§ **DATA**
-=-=-

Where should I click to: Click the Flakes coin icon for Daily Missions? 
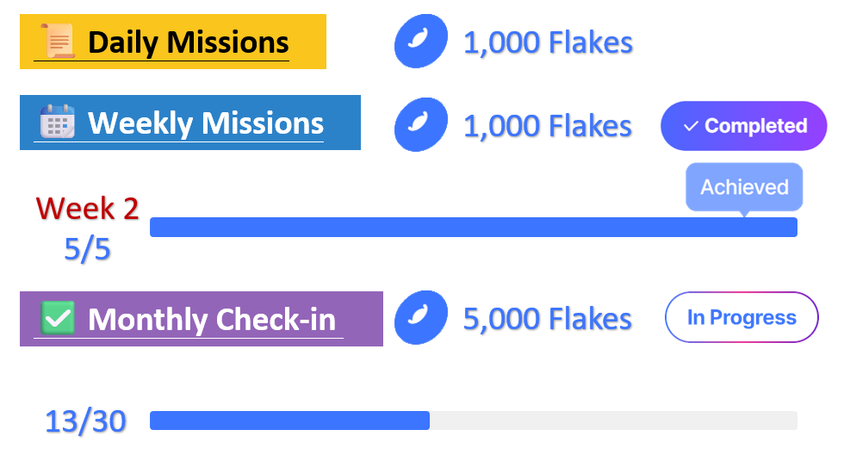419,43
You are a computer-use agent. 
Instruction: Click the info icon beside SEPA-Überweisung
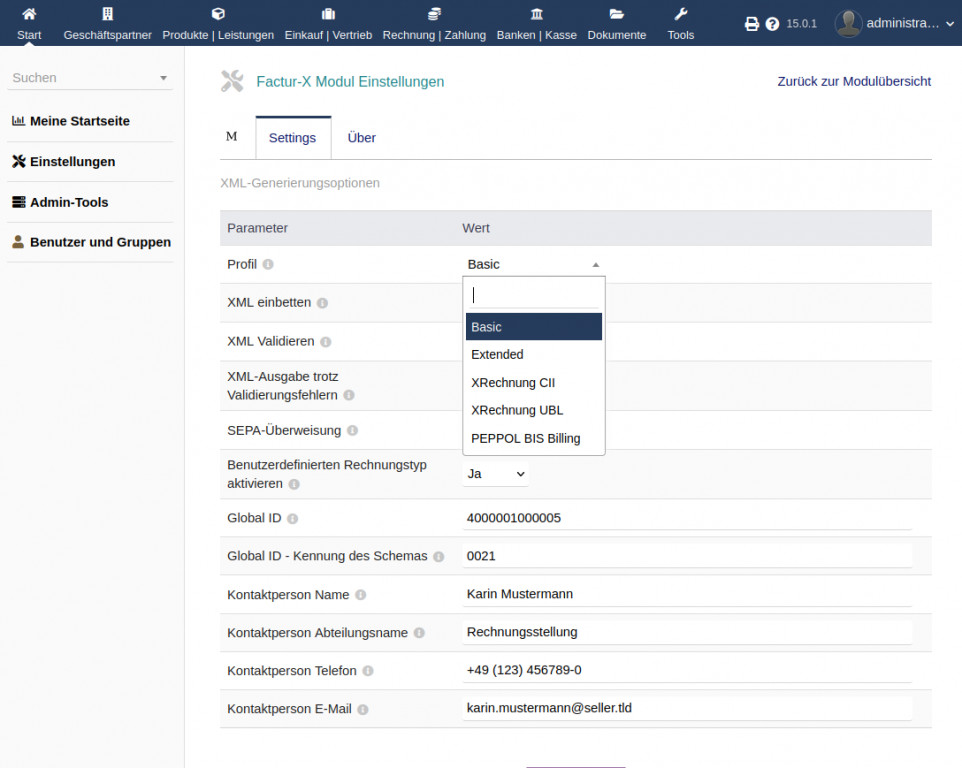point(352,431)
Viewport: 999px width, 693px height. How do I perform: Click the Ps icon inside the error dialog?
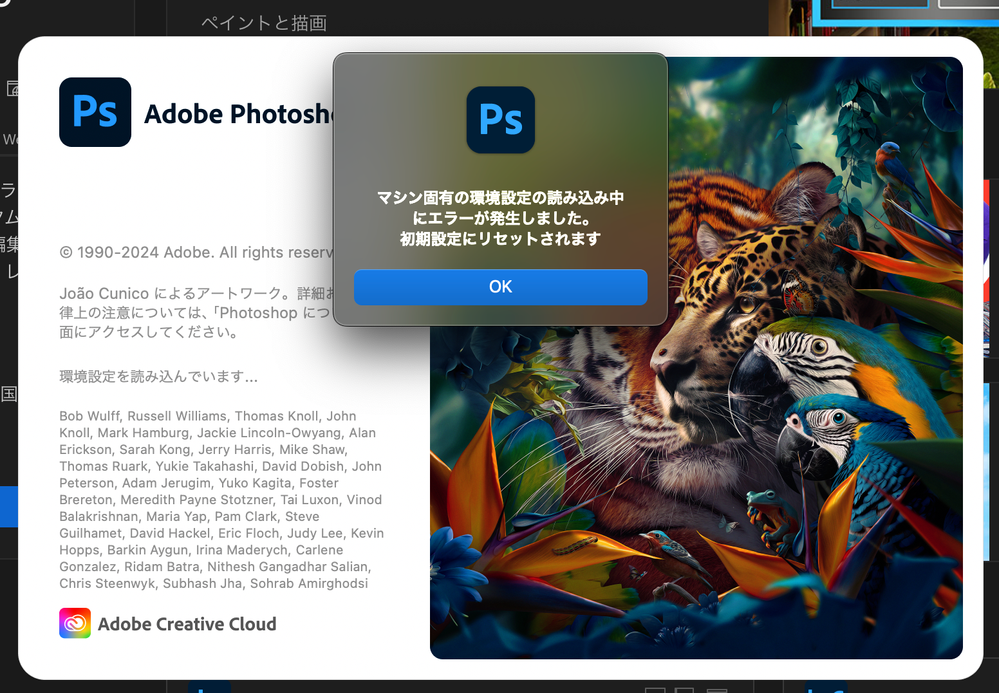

-=-=-

§ **YOUR OBJECTIVE**
Copy the text of every entry above verbatim, keeping each line as it appears, and leave out the pictures.

§ **FINISHED TASK**
Where should I click to: Click the Flakes coin icon for Daily Missions? 
419,43
You are a computer-use agent. 
Instruction: Click the info icon beside SEPA-Überweisung
point(352,431)
Viewport: 999px width, 693px height. How do I perform: Click the Ps icon inside the error dialog?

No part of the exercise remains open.